- Quoted passage:
When Equal Ground talks to families across Florida about the issues that matter to them, we hear a lot about economic security, healthcare access, and education. Lately, we’re also hearing something new: parents want help keeping their kids safe online, but they need solutions that actually work for their lives.
This isn’t a Republican issue or a Democratic issue. Parents across every demographic are asking for the same thing: simple tools that help them guide their children’s digital lives without requiring them to become technology experts or compromise their kids’ privacy.
Congress is considering two different approaches to this challenge, and the difference between them matters enormously for the communities we work to engage in the electoral process.
The App Store Accountability Act does what parents are asking for. Before a child downloads any app, their parent gets one notification through the phone. The parent then approves or denies the download, and that’s it. Age verification happens once when the phone is set up, and from there, parents just get alerts about download requests. It’s simple and protects privacy by keeping age data in one place instead of exposing it to dozens of companies.

- Information shown:

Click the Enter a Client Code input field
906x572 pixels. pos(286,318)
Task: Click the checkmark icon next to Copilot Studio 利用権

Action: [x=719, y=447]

- Complete the following:
1. In the text on parents keeping kids safe online, when does age verification happen under the App Store Accountability Act?
2. Pick up the text on keeping children safe online after its last sentence and carry it forward.

- Responses to the exercise:
1. Once, when the phone is set up.

2.
Compare that to a new piece of legislation called the “Parents Over Platforms Act.” This bill sounds good until you read what it actually does. It requires platforms to determine whether their users are minors. One way they can do this is by receiving an “age signal” via the app store. But, the bill only requires users to state their age at the app store, not to verify it. That means a 13-year-old can simply claim to be 18 when setting up their phone, and unless the app store voluntarily chooses to check, that lie becomes the “age signal” passed along to every app, rendering the whole process useless. Every parent knows how easily kids will be able to bypass this system.
The alternative way apps can verify a user’s age is by way of invasive biometric scans or ID checks. Black and brown communities are already dealing with over-surveillance and data collection that gets weaponized against us. The last thing we need right now is legislation that requires children to hand over personal information to dozens of different companies, each with their own security practices, and each a potential target for breaches or misuse. Optioning between just stating an age and collecting highly invasive personal information on minors is not a solution.
Florida’s congressional delegation should support the App Store Accountability Act because it enables parents to make the important decisions about what is right for their kids. Complicated or vulnerable systems, as found in the poorly named “Parents Over Platforms Act,” serve nobody.
We need legislation that empowers families by removing barriers, not adding them. The App Store Accountability Act does that, The Parents Over Platforms Act doesn’t. Families simply want tools that are easy to use that won’t put their sensitive data at risk. It’s time we take action to pass the legislation that works.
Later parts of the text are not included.